This was the mid 1980s, Staten Island. Most girls had long teased hair and wore poofy dresses to their sweet 16. That wasn’t my style. I wasn’t into pink, lace, beading, or tulle. So I was impossible to shop for. Verrry picky. It was hard to be an individual back then.
I was shopping with my mom when I saw the blazer. Right there I knew nothing else would do. I could picture the whole Sweet 16 outfit: black satin pencil skirt, gold sequined tube top, pointy red flats, all topped off with that blazer. But it was expensive. $100! So we didn’t buy it. We went home, where my grandmother was watching my little brothers and sister.
My grandmother was tough, she didn’t like when the boys were wild, she would yell, but when my mom came home she would say we were angels. She was not a good cook—she would serve us blueberries and sour cream for dinner (although she did teach me how to make matzo brei, and each week when my uncle took her out to eat she saved the baked potato and made herself home fries the next day). She liked to dress nicely.

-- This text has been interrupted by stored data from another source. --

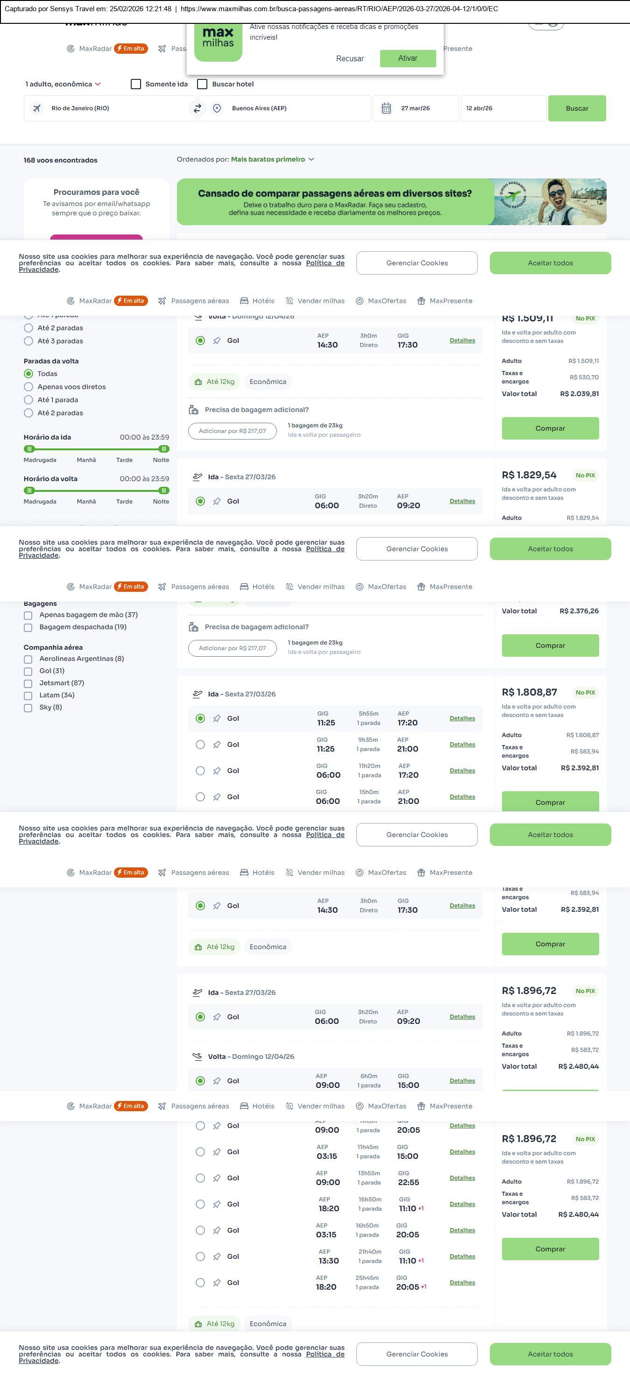Click the calendar icon beside 27 mar/26
This screenshot has height=1377, width=630.
[386, 109]
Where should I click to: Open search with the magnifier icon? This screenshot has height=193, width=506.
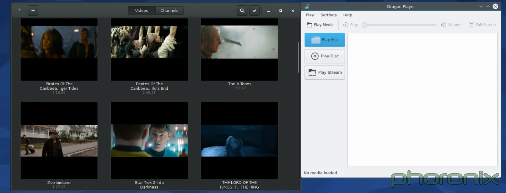242,11
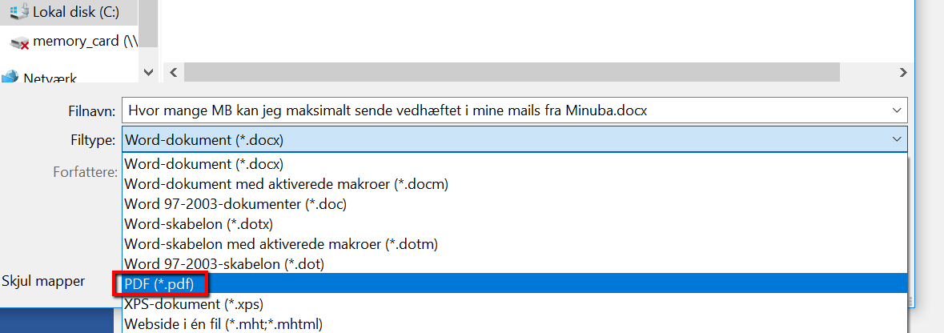Expand the Filnavn dropdown arrow
The height and width of the screenshot is (333, 944).
[x=897, y=110]
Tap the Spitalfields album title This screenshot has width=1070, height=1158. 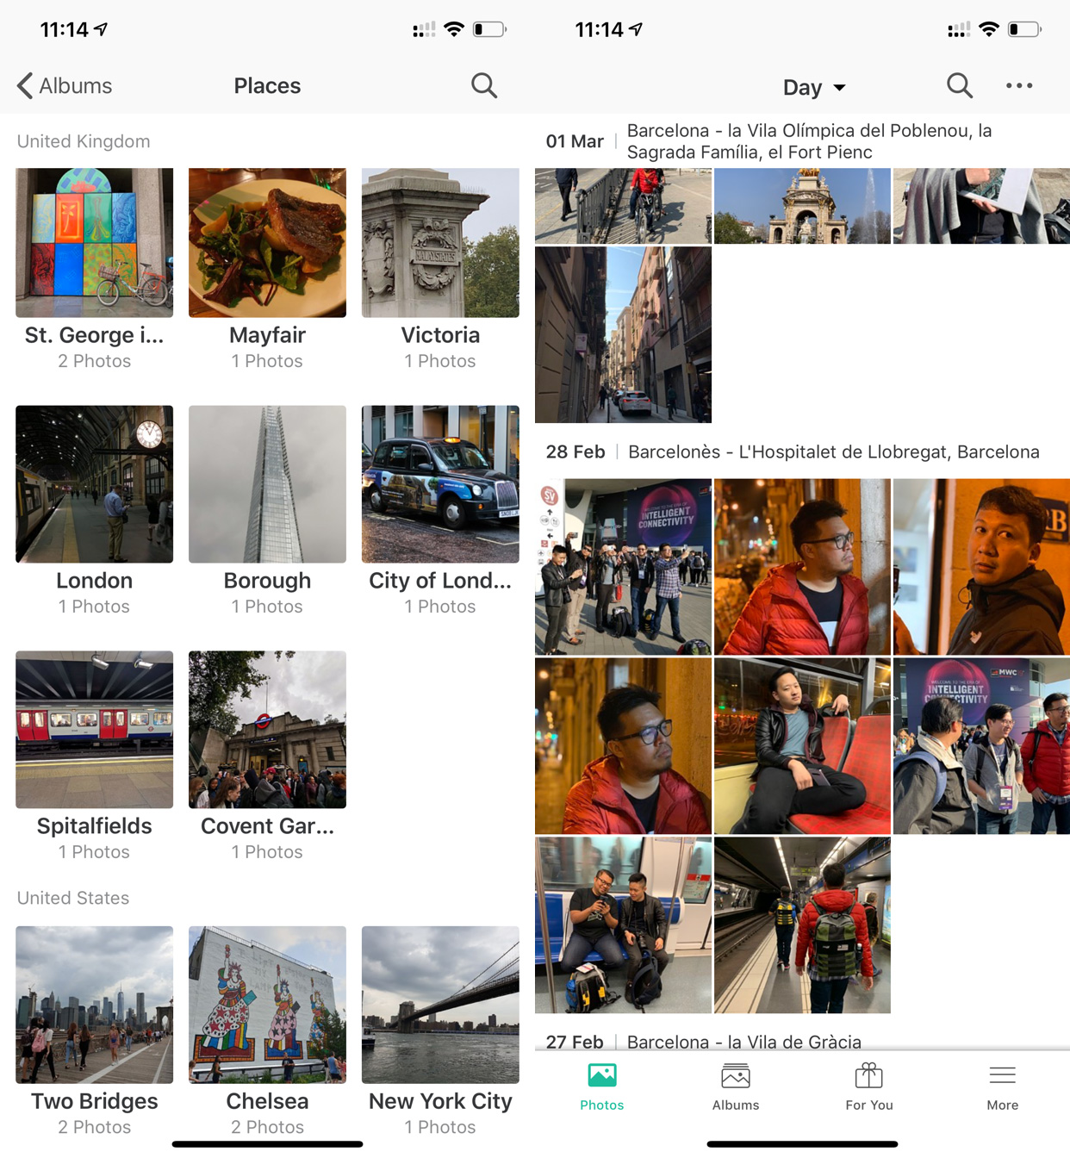(94, 825)
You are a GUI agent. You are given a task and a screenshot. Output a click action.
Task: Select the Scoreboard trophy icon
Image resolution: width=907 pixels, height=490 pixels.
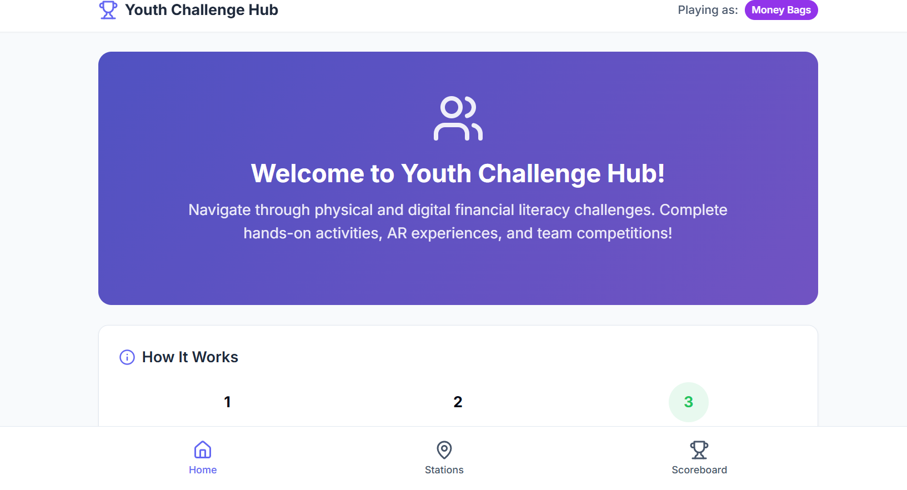[x=699, y=450]
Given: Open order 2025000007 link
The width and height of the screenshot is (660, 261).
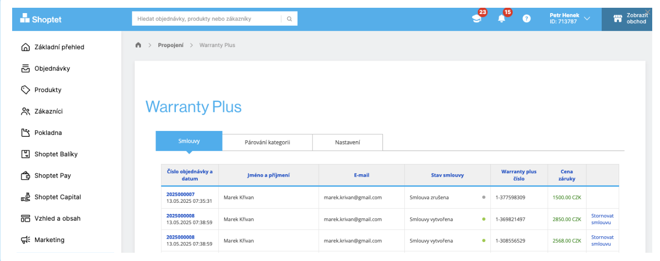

When she died I wanted her shoes, but in the Jewish tradition there’s a superstition about wearing the shoes of the dead, so my mom said no.
My grandmother was needy with my mom, who was her oldest child, bossier with my aunt, who was the youngest, and my uncle, the middle child, could do no wrong—but with her grandchildren she made it about us. She listened to us and supported us and loved us. Not that she didn’t have her moments—“What are you doing, you moron!”—which we laugh about to this day. But she was almost always on my side. And that night when we came home from shopping, she told my mom to let me get the blazer, and that was that.